▶ Task prompt
Your answer should be the lines below from the one holding "Click the large" through the one holding "Task: Click the yellow", copied exactly and with nothing else.

▶ Data excerpts
= Beginning of Section =

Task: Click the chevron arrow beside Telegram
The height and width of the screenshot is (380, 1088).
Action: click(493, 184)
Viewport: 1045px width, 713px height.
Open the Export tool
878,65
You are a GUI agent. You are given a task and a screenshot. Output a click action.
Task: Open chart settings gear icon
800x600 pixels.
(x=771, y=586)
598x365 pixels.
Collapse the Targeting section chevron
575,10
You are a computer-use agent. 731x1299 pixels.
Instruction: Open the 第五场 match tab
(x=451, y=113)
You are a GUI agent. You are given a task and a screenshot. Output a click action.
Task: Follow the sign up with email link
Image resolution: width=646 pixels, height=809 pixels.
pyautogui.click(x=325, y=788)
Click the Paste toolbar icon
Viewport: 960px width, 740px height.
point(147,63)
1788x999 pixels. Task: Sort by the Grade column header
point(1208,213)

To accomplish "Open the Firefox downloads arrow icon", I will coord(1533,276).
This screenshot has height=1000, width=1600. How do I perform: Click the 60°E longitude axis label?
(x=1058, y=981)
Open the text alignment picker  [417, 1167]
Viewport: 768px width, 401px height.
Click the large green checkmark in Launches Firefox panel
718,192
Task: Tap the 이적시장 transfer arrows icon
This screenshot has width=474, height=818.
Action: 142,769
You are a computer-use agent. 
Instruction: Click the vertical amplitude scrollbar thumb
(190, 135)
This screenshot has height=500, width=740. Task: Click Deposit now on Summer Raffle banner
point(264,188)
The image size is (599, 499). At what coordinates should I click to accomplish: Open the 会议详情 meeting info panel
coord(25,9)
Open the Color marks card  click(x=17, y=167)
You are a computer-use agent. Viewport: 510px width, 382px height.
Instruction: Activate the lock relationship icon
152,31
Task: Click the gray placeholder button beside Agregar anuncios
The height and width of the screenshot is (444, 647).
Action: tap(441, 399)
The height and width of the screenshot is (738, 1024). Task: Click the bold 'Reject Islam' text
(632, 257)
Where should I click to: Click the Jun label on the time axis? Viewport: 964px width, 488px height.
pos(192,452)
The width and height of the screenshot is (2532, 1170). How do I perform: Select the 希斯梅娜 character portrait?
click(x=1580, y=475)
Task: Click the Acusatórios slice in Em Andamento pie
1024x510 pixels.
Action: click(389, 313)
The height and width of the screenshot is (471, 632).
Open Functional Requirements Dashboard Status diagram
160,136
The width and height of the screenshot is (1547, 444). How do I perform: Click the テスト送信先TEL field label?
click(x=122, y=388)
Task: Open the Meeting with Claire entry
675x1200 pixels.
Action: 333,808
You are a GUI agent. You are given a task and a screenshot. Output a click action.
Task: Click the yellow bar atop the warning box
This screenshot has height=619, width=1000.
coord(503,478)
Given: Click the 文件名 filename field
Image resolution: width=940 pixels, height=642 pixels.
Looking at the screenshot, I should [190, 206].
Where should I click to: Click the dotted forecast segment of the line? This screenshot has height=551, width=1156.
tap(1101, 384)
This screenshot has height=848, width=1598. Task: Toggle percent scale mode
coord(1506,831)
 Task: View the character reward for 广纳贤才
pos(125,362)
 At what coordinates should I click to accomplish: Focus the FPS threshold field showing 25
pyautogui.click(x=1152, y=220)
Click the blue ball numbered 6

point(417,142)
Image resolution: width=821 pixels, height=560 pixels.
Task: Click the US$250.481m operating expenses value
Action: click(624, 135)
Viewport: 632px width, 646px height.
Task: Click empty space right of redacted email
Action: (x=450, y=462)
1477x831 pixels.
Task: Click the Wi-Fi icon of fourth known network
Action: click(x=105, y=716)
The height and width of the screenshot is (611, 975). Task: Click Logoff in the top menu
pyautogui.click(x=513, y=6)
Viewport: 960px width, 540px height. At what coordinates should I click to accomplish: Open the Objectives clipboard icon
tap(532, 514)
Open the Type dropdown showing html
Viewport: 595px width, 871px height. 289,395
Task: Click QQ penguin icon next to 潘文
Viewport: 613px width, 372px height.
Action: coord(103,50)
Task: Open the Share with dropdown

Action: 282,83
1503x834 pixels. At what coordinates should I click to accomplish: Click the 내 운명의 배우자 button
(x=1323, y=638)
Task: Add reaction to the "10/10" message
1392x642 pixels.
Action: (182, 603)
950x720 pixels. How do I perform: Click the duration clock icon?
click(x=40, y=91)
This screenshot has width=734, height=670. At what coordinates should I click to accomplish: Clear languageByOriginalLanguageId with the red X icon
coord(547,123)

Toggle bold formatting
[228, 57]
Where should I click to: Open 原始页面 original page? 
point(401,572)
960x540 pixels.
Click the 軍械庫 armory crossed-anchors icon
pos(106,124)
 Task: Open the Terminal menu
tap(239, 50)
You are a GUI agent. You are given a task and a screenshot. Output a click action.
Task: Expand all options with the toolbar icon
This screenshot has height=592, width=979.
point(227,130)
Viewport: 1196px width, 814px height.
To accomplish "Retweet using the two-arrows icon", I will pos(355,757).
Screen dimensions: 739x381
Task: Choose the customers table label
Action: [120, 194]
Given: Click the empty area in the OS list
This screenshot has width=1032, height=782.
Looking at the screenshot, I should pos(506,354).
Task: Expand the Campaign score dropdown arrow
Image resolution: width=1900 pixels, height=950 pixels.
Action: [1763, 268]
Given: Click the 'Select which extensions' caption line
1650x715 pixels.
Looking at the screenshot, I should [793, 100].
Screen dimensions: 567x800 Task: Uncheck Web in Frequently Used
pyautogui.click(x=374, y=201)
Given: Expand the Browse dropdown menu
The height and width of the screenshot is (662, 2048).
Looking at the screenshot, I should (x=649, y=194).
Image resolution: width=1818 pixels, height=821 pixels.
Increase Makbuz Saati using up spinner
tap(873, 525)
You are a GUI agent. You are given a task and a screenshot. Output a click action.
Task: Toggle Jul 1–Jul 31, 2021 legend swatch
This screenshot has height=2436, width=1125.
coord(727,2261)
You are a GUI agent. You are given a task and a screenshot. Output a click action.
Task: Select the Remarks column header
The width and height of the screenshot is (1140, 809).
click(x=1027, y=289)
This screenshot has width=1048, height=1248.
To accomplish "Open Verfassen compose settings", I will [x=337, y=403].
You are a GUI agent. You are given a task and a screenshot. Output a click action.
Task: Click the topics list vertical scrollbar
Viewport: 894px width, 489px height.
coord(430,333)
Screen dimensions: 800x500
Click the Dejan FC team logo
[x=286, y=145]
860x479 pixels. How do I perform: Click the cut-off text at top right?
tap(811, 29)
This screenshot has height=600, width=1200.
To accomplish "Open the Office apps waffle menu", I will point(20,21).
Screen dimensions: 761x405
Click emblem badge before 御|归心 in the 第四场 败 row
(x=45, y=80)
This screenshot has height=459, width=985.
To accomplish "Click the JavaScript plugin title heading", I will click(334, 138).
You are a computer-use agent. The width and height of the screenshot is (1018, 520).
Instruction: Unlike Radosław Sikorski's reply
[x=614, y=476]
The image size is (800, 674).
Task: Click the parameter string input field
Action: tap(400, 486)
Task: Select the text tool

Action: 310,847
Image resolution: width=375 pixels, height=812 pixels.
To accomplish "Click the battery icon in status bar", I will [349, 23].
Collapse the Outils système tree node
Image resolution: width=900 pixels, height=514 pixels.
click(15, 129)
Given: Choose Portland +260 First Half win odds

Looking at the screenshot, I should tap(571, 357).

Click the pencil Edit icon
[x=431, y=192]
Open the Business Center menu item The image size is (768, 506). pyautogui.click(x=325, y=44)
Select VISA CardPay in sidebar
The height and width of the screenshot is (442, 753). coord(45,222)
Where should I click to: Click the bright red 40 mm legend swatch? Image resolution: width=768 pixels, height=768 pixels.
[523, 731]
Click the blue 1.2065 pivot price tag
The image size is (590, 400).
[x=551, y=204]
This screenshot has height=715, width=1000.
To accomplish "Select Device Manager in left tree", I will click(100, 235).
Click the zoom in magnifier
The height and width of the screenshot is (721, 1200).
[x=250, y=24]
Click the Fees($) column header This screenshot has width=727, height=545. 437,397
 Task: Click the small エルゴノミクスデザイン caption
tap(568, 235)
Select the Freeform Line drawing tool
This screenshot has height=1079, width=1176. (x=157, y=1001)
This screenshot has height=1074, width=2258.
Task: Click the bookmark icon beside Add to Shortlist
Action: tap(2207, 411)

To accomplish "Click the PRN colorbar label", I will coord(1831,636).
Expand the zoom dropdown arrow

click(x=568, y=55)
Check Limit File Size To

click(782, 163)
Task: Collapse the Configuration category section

= End of Section =

▶ Task result
Click the large green checkmark in Launches Firefox panel
718,192
Task: Tap the 이적시장 transfer arrows icon
This screenshot has width=474, height=818.
Action: 142,769
You are a computer-use agent. 
Instruction: Click the vertical amplitude scrollbar thumb
(190, 135)
This screenshot has height=500, width=740. Task: Click Deposit now on Summer Raffle banner
point(264,188)
The image size is (599, 499). At what coordinates should I click to accomplish: Open the 会议详情 meeting info panel
coord(25,9)
Open the Color marks card  click(x=17, y=167)
You are a computer-use agent. Viewport: 510px width, 382px height.
Instruction: Activate the lock relationship icon
152,31
Task: Click the gray placeholder button beside Agregar anuncios
The height and width of the screenshot is (444, 647).
Action: tap(441, 399)
The height and width of the screenshot is (738, 1024). Task: Click the bold 'Reject Islam' text
(632, 257)
Where should I click to: Click the Jun label on the time axis? Viewport: 964px width, 488px height.
pos(192,452)
The width and height of the screenshot is (2532, 1170). How do I perform: Select the 希斯梅娜 character portrait?
click(x=1580, y=475)
Task: Click the Acusatórios slice in Em Andamento pie
1024x510 pixels.
Action: click(389, 313)
The height and width of the screenshot is (471, 632).
Open Functional Requirements Dashboard Status diagram
160,136
The width and height of the screenshot is (1547, 444). How do I perform: Click the テスト送信先TEL field label?
click(x=122, y=388)
Task: Open the Meeting with Claire entry
675x1200 pixels.
Action: 333,808
You are a GUI agent. You are given a task and a screenshot. Output a click action.
Task: Click the yellow bar atop the warning box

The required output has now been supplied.